Opposition councillors continue to boycott constitution working group and feel it shouldn’t be called cross-party

by Andy Mitchell, Local Democracy Reporter

Opposition councillors will continue to boycott a working group that suggests changes to Cherwell District Council’s constitution over claims Conservatives have “railroaded” through proposals.

A cross-party group was put together last year to consider updates to the constitution, the legal document that guides the council on how to reach decisions.

Its suggestions then moved forward to Cherwell’s Overview & Scrutiny Committee which is led by the Conservative group due to its majority over all other parties and independents combined.

It is alleged that the committee “introduced additional pieces and overturned a good chunk of the recommendations”.

Much of them were around motions – requests by councillors to discuss and push through issues – including the time dedicated to supporting them verbally, how long amendments to them can be and at what stage of council meetings they will get heard.

The voting down of suggestions from Labour and Green councillors meant they were not heard by full council last year.

Concerns led to officers trying to mediate between party leaders ahead of this year’s attempts but Councillor Perran Moon (Lab, Banbury Grimsbury & Hightown) told the Overview & Scrutiny Committee this week that a lack of progress had rendered “pretty pointless” future participation in the group by minority parties.

“The position of the Labour group has not changed,” he confirmed.

“I appreciate a lot of work has gone into this but there are very important principles at stake here which were explained last time.

“If other opposition members also feel it is inappropriate to take part, I don’t see how this working group can be called cross-party.

“I regret we cannot get involved in this but you reap what you sow.”

Councillor Ian Middleton (Green, Kidlington East) said: Middleton: “The sticking point is that many of the recommendations were overturned by this committee and pretty much railroaded through by the controlling group.

“Our feeling is that if you are going to do that again then you may as well do that from the get go and we will not give it the sheen of democratic accountability, which I don’t think it has as things stand.

“We are quite happy to continue discussions and try to come to an arrangement but we have had two stabs at it without getting very far.”

Scrutiny chair Councillor Tom Wallis (Con, Bicester East) said that “time had elapsed” on talks to reach a shared view and that parties willing to work with officers on the constitution should be able to “crack on”.

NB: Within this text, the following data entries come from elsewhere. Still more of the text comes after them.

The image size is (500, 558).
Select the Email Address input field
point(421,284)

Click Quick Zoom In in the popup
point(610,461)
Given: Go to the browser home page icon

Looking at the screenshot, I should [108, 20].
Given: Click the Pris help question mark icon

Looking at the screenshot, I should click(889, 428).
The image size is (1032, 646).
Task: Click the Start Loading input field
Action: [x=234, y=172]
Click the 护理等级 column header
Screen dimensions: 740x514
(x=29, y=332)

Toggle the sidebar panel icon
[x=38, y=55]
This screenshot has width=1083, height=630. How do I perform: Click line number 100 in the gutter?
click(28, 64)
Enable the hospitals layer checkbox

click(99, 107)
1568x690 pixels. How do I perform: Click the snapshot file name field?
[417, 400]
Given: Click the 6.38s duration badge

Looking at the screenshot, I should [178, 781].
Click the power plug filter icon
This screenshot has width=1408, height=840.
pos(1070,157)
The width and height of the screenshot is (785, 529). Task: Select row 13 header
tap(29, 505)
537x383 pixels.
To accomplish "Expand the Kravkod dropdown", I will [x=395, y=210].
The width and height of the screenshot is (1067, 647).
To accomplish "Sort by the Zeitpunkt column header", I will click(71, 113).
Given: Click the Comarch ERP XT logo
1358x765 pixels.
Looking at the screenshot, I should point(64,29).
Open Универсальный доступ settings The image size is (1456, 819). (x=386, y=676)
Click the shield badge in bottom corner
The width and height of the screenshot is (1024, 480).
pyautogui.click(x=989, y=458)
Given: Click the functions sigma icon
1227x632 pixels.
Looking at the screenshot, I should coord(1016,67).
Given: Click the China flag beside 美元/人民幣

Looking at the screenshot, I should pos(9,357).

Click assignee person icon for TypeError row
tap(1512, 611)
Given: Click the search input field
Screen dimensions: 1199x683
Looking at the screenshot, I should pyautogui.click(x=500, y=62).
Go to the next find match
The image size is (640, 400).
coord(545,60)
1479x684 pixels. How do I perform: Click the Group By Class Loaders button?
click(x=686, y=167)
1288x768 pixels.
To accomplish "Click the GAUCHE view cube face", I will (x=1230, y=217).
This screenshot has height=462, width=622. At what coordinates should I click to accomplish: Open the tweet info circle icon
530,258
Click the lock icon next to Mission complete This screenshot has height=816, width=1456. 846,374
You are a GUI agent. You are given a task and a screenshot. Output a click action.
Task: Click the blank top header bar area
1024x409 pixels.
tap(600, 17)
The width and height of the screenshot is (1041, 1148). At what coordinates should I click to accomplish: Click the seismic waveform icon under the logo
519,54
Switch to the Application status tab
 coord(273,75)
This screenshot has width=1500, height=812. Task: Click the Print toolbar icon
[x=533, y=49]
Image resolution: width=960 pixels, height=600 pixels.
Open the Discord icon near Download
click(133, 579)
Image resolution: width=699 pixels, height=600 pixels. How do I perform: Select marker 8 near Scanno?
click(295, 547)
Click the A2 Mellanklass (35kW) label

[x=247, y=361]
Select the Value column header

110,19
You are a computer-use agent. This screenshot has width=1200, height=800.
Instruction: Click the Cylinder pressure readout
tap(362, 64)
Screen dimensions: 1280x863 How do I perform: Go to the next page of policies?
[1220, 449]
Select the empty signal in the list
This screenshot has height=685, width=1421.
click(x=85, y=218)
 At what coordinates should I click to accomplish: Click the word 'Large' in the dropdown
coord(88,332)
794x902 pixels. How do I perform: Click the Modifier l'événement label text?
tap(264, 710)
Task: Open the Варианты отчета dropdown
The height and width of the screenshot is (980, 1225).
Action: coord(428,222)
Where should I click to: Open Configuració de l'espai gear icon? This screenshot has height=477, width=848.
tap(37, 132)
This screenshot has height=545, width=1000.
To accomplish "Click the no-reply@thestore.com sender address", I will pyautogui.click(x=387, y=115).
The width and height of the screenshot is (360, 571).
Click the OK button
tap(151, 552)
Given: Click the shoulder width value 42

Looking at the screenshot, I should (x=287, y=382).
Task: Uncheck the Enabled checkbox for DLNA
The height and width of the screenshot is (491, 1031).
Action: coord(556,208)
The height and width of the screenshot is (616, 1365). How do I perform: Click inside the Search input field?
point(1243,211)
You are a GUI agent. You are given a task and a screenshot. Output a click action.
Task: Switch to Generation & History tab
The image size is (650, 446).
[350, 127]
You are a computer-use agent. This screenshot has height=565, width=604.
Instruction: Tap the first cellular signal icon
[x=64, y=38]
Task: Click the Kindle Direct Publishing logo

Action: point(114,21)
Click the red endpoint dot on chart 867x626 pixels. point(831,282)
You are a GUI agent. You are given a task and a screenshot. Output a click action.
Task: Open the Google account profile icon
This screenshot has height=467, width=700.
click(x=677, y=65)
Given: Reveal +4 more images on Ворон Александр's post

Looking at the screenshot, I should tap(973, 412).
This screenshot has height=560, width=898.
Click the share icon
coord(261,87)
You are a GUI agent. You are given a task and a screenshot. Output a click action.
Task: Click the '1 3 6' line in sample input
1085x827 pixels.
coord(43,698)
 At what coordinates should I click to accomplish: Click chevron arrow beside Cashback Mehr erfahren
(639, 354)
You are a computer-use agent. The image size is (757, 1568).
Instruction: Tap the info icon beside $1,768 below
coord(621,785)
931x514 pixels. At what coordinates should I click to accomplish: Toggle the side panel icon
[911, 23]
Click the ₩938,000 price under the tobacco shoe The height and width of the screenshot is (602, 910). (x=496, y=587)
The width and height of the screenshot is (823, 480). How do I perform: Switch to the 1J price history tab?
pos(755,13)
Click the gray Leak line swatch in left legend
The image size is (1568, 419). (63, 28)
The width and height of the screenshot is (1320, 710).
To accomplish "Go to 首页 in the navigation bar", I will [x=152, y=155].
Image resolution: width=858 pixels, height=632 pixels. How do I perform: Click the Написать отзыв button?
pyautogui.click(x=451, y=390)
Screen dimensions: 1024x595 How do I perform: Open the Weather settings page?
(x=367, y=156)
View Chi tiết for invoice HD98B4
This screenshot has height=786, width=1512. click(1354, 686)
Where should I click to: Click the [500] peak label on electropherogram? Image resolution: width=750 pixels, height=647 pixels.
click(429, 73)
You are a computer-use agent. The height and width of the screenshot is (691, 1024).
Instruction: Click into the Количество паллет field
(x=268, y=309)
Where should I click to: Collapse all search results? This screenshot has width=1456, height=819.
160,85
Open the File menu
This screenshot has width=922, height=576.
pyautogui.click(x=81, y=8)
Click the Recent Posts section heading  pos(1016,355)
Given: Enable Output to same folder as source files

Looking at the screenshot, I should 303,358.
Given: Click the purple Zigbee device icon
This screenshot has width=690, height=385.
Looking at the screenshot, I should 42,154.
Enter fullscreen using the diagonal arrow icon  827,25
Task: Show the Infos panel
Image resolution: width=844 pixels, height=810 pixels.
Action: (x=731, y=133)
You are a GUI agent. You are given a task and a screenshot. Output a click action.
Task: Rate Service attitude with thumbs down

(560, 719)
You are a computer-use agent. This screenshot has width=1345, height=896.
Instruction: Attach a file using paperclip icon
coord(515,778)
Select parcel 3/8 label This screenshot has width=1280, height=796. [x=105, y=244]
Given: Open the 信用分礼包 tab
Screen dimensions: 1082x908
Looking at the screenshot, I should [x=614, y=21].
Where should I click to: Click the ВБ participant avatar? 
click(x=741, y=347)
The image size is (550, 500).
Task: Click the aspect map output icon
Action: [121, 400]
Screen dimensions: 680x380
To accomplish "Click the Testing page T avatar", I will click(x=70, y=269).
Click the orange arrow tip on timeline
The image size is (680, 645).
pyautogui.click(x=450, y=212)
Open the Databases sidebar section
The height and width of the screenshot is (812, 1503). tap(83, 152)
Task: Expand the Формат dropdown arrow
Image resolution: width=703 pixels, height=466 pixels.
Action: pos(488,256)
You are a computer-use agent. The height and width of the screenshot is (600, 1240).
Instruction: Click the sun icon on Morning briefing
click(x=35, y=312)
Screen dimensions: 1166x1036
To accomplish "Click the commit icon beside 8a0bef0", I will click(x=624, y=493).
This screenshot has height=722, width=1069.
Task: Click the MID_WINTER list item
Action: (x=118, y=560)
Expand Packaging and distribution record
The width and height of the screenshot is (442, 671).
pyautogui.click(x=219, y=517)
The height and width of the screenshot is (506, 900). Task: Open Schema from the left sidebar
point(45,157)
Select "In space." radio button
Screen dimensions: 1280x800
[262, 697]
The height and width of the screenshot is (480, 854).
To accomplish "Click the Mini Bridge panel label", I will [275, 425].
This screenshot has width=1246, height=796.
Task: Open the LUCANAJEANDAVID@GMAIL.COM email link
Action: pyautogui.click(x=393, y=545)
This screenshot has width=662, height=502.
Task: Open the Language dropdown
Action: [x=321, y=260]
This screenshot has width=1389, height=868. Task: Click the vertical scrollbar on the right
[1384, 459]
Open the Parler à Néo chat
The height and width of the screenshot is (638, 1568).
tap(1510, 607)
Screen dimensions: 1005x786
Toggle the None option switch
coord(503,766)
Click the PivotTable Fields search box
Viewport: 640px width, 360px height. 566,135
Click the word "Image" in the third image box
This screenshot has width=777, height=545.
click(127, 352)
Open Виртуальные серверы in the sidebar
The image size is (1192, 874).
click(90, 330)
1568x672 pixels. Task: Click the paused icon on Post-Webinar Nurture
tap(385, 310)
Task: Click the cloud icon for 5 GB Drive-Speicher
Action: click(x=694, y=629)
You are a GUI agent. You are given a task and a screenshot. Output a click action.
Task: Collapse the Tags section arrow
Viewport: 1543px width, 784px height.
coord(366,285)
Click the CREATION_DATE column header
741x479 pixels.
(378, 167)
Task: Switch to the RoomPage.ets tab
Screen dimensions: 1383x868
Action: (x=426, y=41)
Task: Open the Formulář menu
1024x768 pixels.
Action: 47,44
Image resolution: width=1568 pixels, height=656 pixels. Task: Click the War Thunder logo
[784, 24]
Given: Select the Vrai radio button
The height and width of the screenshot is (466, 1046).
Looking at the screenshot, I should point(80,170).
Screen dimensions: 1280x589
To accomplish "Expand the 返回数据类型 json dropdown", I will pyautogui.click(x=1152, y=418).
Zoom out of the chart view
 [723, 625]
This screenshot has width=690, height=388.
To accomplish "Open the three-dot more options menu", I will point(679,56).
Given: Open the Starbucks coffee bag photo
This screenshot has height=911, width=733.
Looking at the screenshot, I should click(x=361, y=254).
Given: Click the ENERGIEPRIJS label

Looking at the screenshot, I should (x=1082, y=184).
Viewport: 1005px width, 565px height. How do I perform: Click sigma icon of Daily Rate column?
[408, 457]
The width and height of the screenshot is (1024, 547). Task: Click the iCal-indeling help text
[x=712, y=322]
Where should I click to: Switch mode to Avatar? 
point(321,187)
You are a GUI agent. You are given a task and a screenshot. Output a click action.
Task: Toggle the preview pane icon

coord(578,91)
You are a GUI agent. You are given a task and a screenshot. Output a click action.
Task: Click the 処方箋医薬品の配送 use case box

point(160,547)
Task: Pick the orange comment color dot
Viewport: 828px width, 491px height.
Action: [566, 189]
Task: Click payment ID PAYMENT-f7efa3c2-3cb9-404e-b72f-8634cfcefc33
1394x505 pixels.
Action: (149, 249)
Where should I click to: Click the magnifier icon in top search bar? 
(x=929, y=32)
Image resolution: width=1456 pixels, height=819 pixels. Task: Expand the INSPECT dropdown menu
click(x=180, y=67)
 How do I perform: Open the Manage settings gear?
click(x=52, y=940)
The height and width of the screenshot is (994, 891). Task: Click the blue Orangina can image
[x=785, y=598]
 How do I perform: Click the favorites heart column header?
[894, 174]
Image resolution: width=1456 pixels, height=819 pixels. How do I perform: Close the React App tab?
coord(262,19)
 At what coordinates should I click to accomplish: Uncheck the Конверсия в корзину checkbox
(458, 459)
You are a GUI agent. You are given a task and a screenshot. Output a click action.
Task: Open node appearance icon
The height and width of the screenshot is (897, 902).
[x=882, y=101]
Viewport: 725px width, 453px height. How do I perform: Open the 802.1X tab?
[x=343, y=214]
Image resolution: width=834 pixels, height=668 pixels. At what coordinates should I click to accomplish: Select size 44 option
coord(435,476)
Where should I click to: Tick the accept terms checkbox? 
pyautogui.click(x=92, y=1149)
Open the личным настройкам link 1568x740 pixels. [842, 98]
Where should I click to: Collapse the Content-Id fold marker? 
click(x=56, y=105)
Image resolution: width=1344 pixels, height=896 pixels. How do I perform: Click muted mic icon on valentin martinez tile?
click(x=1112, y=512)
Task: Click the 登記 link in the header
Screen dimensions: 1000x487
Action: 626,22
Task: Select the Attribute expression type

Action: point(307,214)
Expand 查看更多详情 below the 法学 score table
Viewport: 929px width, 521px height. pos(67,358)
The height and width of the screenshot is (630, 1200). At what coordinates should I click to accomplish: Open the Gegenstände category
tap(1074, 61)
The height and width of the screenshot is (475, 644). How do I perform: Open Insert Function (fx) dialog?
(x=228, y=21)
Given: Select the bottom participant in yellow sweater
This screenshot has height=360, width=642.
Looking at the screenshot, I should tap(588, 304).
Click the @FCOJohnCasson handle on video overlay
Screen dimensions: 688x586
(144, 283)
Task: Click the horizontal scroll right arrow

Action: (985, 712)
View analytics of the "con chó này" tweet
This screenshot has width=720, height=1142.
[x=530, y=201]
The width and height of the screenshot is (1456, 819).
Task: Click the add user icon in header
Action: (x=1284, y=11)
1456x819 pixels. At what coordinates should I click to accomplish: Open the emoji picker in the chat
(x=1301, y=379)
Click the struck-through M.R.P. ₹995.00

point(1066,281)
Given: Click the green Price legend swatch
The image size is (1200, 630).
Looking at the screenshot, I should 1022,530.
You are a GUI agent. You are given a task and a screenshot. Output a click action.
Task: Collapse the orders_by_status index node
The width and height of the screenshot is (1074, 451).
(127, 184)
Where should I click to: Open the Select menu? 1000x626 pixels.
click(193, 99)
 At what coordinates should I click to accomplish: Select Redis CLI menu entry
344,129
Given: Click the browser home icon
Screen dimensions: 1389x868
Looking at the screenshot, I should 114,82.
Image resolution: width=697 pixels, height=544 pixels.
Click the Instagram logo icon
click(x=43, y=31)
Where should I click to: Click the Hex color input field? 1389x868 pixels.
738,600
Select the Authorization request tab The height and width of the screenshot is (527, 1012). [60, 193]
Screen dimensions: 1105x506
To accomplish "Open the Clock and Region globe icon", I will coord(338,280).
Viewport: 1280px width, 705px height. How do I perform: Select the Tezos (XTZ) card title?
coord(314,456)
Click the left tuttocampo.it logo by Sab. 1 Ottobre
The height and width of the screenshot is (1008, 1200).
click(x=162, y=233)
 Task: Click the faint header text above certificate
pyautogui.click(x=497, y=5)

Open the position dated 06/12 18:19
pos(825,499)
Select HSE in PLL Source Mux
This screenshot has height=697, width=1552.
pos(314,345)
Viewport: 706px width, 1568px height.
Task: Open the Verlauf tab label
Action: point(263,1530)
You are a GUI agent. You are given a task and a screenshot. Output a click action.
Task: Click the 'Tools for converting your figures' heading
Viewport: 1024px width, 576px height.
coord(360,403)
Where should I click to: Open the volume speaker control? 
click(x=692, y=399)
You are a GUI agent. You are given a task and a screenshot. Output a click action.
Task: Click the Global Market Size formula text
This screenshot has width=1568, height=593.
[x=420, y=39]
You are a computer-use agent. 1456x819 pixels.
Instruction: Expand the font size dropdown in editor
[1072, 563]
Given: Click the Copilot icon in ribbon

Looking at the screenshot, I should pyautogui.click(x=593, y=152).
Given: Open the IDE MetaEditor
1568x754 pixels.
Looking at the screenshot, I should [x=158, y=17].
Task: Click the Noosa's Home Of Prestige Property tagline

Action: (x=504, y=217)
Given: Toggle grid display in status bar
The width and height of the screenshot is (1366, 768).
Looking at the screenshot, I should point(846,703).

“We have had some stabs to get consensus,” he said. “We are in a position where we can have some democratic oversight, albeit that it will not be cross-party which is definitely unfortunate, or there won’t be any oversight at all. I would rather there is some oversight.”

The green light for work to go ahead, “where possible by consensus”, was voted through.

Cllr Moon then said: “That is exactly the problem. You have just railroaded through something we have a problem with.

“We have tried to discuss it, we want to discuss it further and this is exactly the problem we had with the working group last time. Recommendations came to this council from a cross-party working group but the council overturned between a third and half of them.

“The idea that we just crack on when the Conservative group is just going to push through everything makes a lot of what we do seem pretty pointless.”

Cllr Wallis felt that comment was “unfair considering the effort that has gone into this”.